Unter anderem letzterer speist die Direktreduktionsanlage, die Eisenerz in Eisenschwamm verwandelt. Aus diesem wird im neuen Lichtbogenofen Stahl. Später könnten der andere große und ein kleiner Hochofen einer ähnlichen Konfiguration weichen.
„Der laufende Umbau des Stahlstandorts Salzgitter ist auch ein Programm zu dessen Zukunftssicherung“, sagt Unternehmenssprecher Olaf Reinecke. Zentral dabei: Es gibt nur dieses eine Werk, das im Konzern Stahl herstellt. Zudem gelten dafür die deutschen und europäischen Ziele: Klimaneutralität bis 2045 beziehungsweise 2050.
Niedersachsen will Jobs sichern
In 20 Jahren muss Schluss sein mit Kohlendioxid. Stahlproduktion geht in Deutschland dann nur noch grün. Das weiß auch der größte Miteigentümer der Salzgitter AG, das Land Niedersachsen, das 26,5 Prozent der Anteile hält. Die Politik will die örtliche Stahlproduktion und die rund 6.000 Arbeitsplätze unbedingt sichern.
Ein globaler Konzern wie ArcelorMittal ist anders aufgestellt. Er fertigt Stahl in mehreren Staaten, auch außerhalb Europas. Werke stehen etwa in den USA, Indien und Brasilien. Das Unternehmen ist nicht darauf angewiesen, die politischen Regularien an einem speziellen Standort zu erfüllen. Die Fertigung lässt sich verlagern.

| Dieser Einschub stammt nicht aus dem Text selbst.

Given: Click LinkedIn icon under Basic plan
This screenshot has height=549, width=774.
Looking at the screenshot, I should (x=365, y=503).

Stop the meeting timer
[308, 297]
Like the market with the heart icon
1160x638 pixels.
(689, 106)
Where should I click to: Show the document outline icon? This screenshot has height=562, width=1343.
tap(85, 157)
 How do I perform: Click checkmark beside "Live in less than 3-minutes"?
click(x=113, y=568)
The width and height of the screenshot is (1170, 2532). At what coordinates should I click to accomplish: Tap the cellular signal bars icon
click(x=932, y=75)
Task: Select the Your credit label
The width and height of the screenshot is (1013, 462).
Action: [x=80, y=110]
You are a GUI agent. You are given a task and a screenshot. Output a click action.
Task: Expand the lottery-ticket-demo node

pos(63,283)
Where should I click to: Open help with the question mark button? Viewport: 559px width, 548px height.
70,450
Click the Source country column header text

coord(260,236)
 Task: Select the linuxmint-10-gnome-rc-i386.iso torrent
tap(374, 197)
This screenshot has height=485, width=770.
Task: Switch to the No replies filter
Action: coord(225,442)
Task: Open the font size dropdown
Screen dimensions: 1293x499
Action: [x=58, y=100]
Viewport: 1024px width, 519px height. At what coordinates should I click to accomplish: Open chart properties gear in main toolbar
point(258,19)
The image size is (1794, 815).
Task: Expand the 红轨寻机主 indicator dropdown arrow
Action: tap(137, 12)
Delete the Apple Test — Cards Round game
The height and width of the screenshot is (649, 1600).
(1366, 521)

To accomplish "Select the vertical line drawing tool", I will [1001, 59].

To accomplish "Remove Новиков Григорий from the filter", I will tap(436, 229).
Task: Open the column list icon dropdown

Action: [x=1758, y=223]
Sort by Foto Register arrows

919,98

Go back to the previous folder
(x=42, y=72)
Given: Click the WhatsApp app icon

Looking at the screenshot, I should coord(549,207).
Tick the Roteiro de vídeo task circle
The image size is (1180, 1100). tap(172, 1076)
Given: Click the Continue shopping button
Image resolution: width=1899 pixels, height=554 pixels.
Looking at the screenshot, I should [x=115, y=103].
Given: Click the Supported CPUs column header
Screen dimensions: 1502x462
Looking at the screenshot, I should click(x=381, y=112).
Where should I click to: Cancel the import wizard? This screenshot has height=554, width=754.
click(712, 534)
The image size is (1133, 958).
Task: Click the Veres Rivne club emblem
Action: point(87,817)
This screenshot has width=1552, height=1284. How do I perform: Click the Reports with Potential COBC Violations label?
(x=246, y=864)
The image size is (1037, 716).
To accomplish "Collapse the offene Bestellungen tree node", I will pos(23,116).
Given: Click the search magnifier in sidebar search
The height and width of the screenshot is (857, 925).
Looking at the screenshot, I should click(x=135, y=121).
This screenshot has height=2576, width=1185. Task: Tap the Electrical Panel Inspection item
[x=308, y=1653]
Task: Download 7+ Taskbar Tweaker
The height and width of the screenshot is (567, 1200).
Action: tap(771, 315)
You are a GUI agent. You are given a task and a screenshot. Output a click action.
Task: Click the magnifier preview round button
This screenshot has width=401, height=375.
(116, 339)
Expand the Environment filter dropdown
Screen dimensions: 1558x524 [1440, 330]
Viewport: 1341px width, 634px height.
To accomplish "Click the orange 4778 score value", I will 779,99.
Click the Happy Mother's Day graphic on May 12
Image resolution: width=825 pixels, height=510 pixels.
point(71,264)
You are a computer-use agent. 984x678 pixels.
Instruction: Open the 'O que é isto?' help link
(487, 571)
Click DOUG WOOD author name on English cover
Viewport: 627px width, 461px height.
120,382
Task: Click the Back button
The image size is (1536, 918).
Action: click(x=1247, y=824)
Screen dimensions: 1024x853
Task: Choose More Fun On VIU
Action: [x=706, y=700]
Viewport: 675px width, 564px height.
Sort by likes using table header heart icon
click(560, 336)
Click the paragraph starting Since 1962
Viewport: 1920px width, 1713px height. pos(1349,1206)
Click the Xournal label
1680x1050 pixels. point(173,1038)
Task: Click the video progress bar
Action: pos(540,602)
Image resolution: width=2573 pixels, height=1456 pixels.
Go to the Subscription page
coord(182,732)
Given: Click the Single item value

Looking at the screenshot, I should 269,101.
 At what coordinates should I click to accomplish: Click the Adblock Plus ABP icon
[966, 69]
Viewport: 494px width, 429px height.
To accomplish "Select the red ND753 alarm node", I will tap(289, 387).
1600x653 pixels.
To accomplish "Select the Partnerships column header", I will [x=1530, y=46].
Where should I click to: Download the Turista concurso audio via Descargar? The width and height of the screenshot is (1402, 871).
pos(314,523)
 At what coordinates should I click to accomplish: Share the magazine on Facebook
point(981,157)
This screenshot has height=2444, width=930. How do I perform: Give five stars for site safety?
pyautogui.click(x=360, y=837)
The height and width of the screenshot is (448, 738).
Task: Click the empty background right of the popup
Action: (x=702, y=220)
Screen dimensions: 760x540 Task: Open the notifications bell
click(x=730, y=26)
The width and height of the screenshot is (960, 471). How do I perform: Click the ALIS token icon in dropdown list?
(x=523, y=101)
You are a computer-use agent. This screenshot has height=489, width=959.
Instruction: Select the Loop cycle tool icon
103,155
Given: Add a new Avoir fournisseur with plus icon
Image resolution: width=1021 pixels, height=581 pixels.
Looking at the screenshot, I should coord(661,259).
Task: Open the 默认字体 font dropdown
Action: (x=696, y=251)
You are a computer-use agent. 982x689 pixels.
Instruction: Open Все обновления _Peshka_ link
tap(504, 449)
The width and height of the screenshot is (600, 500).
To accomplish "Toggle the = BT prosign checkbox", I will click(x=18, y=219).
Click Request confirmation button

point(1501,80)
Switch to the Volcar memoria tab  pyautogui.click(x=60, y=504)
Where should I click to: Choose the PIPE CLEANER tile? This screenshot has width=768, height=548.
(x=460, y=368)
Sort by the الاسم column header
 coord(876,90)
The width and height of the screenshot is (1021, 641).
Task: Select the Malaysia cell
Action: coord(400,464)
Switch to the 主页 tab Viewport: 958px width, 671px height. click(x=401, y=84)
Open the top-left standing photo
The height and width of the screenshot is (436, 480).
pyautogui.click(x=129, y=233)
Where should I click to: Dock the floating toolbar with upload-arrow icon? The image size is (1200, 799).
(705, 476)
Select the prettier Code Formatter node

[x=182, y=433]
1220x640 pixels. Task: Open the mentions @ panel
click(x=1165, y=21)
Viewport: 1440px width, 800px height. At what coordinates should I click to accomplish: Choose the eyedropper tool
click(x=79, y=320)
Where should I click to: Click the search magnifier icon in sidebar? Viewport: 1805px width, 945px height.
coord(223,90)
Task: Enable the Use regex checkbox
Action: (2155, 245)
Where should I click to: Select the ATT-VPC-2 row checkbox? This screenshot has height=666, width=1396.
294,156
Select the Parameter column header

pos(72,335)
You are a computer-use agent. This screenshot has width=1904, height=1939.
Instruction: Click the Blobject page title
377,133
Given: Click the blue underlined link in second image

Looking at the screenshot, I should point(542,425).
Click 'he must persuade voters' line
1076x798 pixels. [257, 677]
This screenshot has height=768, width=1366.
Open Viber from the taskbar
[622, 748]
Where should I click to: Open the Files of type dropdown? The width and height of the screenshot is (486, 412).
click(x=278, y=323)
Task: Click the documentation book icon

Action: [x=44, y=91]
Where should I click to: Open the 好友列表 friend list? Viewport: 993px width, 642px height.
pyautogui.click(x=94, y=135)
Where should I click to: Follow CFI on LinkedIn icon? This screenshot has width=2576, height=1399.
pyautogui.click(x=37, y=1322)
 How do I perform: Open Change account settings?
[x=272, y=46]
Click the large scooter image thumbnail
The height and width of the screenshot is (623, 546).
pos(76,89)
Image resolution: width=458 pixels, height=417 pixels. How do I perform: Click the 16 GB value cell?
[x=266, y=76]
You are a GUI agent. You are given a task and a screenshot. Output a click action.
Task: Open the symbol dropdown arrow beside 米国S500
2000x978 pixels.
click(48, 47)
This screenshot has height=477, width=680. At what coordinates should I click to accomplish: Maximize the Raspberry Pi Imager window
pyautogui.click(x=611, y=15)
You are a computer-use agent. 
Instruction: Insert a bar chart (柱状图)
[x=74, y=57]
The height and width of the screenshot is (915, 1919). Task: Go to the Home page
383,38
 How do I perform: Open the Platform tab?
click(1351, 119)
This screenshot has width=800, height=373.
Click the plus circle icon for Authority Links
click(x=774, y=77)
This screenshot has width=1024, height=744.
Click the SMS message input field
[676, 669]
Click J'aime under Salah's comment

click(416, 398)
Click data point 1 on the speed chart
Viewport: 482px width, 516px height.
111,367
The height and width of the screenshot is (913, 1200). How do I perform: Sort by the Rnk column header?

In Salzgitter sagt Konzernsprecher Reinecke dagegen: „Ab 2033 wollen wir technisch in der Lage sein, zu 95 Prozent CO2-freien Stahl zu erzeugen.“ Dazu müssten aber auch „die infrastrukturellen und wirtschaftspolitischen Rahmenbedingungen gegeben sein“. Eine wichtige Einschränkung – denn die große Frage lautet: Steht dann genug grüner Wasserstoff zu akzeptablen Konditionen bereit, um wirklich grünen Stahl zu fertigen? Die benötigte Menge kann die Firma nicht selbst generieren, sie muss zukaufen.
Auf seine Ausschreibung im vergangenen Jahr erhielt das Unternehmen von potenziellen Wasserstofflieferanten die Antwort, dass das Gas grundsätzlich in ausreichender Menge geliefert werden könnte. Aber wie kommt es nach Salzgitter? Pläne der Bundesregierung, der Bundesnetzagentur und der Pipeline-Betreiber existieren, doch viele Rohre müssen erst noch verlegt werden.
Doppelt so teuer wie aus Erdgas erzeugter Wasserstoff
Eine entscheidende Rolle spielt der Preis des grünen Wasserstoffs. Heute ist er noch etwa doppelt so teuer wie aus Erdgas erzeugter Wasserstoff, hieß es kürzlich in einer Studie des Öko-Instituts und der Unternehmensberatung Deloitte. Auch die direkte Einspeisung von Erdgas bringt einen erheblichen Kostenvorteil.
Deshalb geht die Salzgitter AG davon aus, dass zusätzlich zu kleineren Mengen grünen Wasserstoffs vorläufig auch größere Mengen Erdgas in die neue Direktreduktionsanlage strömen werden. Wie schnell sich das Mischungsverhältnis umdreht, ist unklar. Das hängt von vielen Faktoren ab.
Die Bedingungen für die Herstellung grünen Stahls in Deutschland würden besser, sagt Sprecher Reinecke, wenn es hierzulande zum Beispiel „im internationalen Vergleich wettbewerbsfähige Industriestrompreise“ gäbe. Mit anderen Worten: Die Regierung solle den Strompreis für Firmen wie Salzgitter subventionieren. Auch Schutzzölle gegen billigen Stahl aus China könnten helfen – ebenso wie „Leitmärkte für Kohlendioxid-freie Produkte“. Letzteres sind staatliche Vorschriften, dass die Wirtschaft einen bestimmten Anteil grünen Stahls verwenden muss.